* WHAT YOU WILL DO: Gather each line of the entries below that includes "computer".

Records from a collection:
......

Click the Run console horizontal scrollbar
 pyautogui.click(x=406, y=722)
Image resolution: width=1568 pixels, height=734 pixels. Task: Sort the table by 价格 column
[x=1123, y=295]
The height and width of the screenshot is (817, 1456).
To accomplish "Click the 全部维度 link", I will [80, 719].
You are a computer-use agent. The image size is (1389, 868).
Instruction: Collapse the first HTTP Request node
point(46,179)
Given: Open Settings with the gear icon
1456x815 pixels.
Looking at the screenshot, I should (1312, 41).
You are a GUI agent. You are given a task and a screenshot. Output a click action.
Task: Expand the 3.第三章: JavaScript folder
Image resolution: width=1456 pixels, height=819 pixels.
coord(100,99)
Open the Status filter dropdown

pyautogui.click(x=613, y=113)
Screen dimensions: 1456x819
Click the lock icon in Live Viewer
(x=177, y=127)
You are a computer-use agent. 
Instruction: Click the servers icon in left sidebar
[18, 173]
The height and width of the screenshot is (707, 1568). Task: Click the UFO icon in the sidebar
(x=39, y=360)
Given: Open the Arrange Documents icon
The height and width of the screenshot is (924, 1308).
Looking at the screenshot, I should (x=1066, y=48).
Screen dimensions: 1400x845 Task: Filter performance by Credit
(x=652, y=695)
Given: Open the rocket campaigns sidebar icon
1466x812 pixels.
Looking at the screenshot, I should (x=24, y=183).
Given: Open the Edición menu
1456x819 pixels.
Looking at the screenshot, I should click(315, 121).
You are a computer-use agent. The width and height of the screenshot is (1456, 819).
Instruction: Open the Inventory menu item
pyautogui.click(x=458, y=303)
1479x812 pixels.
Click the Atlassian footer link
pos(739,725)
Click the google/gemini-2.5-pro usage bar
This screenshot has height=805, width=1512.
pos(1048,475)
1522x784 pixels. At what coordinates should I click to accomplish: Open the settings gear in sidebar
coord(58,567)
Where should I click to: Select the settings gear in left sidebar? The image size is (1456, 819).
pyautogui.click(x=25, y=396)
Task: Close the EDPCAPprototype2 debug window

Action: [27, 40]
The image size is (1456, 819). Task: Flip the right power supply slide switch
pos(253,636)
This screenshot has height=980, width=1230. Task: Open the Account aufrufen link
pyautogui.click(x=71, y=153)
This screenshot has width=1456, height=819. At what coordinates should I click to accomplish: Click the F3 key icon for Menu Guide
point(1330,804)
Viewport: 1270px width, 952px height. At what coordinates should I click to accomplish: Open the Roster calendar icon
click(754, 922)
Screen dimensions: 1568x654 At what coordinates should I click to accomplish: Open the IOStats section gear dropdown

......

* EXERCISE ANSWER:
You are a computer-use agent. The image size is (1389, 868).
You are a computer-use agent. 
You are a computer-use agent. The width and height of the screenshot is (1456, 819).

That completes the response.